Content starts

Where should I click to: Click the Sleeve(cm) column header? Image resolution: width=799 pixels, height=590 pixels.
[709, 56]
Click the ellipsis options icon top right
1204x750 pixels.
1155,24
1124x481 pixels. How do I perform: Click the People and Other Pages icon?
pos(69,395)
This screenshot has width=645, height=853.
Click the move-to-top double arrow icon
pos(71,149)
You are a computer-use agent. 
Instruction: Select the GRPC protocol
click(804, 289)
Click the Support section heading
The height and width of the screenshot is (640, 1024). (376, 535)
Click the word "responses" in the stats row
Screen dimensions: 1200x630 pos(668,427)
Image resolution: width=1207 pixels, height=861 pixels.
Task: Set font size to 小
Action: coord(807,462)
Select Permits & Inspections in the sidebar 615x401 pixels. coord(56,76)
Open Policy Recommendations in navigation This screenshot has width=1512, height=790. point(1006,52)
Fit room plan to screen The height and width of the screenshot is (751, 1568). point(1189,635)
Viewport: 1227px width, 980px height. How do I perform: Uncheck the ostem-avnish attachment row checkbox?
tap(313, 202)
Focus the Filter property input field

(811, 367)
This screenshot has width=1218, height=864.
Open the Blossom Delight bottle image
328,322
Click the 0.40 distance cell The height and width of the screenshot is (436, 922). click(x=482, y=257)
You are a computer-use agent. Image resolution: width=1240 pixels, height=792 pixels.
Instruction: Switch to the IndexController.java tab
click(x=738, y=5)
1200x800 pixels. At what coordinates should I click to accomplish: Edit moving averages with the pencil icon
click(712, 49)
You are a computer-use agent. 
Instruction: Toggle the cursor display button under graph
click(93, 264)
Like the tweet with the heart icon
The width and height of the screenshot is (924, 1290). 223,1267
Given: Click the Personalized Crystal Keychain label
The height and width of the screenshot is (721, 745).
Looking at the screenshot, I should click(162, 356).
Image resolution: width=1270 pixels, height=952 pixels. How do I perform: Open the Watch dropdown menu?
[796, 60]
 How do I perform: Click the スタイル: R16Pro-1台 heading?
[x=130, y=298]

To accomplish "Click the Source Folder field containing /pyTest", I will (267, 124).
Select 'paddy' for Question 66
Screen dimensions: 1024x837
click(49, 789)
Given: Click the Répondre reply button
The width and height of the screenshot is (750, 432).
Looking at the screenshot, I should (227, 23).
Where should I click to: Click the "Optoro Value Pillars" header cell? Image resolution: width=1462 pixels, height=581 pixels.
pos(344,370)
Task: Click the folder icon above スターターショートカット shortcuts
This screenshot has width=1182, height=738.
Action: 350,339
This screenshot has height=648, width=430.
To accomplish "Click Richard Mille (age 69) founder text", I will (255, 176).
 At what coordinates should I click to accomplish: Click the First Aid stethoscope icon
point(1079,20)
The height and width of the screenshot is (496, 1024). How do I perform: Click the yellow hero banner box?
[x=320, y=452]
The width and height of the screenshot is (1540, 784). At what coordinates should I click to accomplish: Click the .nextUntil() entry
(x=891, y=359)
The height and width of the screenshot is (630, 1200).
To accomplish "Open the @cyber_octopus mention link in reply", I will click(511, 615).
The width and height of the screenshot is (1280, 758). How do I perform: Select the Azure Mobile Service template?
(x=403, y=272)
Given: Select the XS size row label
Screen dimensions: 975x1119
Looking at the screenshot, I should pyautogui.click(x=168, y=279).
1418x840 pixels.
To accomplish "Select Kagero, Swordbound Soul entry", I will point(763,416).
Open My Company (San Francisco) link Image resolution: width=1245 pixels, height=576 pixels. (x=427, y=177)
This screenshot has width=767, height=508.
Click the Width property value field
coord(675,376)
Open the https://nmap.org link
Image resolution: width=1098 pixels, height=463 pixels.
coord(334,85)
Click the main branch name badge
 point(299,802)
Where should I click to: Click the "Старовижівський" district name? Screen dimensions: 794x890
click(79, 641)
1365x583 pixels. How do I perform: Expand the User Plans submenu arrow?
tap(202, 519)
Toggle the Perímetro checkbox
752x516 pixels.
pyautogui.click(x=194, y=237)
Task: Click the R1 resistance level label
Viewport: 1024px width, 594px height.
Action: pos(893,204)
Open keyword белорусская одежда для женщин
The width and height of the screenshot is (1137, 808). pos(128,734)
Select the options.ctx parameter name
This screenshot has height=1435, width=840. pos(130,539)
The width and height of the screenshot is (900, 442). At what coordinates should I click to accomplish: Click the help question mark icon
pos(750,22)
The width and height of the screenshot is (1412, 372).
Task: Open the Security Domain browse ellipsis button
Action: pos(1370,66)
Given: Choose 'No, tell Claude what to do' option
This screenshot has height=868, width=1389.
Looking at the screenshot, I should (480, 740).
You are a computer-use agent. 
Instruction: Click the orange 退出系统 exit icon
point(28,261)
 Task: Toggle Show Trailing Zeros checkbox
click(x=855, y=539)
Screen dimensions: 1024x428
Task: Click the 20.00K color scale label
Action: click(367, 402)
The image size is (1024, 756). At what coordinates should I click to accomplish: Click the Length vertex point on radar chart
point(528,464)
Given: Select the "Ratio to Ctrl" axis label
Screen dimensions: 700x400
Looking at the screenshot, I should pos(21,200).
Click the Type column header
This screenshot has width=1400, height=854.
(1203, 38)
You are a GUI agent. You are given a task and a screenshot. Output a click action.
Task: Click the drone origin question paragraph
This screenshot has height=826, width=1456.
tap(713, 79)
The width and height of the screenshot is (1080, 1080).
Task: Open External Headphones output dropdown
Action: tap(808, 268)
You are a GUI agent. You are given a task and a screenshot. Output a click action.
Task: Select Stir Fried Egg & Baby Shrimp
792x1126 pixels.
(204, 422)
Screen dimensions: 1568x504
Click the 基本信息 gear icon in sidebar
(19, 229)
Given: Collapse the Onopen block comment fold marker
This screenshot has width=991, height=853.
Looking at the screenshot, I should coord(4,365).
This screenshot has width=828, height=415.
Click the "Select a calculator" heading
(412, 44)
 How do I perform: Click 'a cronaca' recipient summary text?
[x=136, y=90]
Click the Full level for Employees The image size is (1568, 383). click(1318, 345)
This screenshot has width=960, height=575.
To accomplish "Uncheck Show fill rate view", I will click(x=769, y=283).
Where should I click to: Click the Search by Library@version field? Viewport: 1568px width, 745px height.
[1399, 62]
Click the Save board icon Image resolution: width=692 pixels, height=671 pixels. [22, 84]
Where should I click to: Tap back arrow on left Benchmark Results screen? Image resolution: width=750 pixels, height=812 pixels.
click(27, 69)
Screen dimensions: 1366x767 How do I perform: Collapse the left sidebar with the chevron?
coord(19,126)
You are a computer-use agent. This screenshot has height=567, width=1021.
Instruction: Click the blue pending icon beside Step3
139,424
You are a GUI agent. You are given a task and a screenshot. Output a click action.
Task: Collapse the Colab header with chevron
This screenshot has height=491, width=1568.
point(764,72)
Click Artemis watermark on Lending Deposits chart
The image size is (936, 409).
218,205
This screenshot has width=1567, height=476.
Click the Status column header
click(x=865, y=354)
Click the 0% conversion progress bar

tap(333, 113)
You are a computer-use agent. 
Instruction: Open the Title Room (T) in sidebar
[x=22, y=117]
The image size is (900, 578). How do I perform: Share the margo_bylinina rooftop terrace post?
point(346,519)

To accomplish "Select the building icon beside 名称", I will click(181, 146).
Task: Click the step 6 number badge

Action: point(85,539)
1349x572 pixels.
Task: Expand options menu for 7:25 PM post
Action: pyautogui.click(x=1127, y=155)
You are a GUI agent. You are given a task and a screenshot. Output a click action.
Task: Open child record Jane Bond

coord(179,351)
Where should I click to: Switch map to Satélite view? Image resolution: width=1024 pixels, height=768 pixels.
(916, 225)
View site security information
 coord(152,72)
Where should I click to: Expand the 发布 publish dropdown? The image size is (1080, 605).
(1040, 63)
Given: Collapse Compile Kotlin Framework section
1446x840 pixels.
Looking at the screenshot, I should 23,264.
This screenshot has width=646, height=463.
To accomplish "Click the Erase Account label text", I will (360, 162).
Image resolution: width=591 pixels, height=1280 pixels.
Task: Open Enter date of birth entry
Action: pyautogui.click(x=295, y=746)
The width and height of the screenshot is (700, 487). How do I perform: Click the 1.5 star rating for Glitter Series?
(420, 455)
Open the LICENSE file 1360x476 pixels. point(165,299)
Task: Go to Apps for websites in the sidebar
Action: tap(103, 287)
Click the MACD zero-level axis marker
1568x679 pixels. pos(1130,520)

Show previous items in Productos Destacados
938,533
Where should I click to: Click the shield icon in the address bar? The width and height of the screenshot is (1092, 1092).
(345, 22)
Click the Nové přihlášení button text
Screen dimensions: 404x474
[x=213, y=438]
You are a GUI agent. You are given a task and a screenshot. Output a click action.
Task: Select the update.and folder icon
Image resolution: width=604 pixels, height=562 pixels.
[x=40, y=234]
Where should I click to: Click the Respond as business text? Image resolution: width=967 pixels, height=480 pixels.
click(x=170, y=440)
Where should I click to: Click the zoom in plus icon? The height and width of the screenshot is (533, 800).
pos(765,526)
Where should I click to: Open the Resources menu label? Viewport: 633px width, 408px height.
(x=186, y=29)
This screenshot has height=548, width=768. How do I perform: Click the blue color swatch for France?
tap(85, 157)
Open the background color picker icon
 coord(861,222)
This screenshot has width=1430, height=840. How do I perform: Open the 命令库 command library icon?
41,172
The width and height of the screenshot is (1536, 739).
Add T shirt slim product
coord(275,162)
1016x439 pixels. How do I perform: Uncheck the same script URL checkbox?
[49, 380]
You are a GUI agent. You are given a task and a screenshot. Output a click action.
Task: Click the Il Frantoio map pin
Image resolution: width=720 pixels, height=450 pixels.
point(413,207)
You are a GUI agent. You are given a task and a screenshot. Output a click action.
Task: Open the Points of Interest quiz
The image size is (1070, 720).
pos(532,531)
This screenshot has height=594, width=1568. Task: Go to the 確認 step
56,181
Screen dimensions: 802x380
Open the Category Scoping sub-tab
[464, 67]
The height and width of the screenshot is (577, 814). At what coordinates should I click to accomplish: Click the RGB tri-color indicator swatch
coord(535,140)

Content ends

**WORK TASK:**
Leave out every line before the one containing "This screenshot has width=1430, height=840."; set down that line and all remaining lines of the material exactly.

**REPLY TO THE EXERCISE:**
This screenshot has width=1430, height=840. How do I perform: Open the 命令库 command library icon?
41,172
The width and height of the screenshot is (1536, 739).
Add T shirt slim product
coord(275,162)
1016x439 pixels. How do I perform: Uncheck the same script URL checkbox?
[49, 380]
You are a GUI agent. You are given a task and a screenshot. Output a click action.
Task: Click the Il Frantoio map pin
Image resolution: width=720 pixels, height=450 pixels.
point(413,207)
You are a GUI agent. You are given a task and a screenshot. Output a click action.
Task: Open the Points of Interest quiz
The image size is (1070, 720).
pos(532,531)
This screenshot has height=594, width=1568. Task: Go to the 確認 step
56,181
Screen dimensions: 802x380
Open the Category Scoping sub-tab
[464, 67]
The height and width of the screenshot is (577, 814). At what coordinates should I click to accomplish: Click the RGB tri-color indicator swatch
coord(535,140)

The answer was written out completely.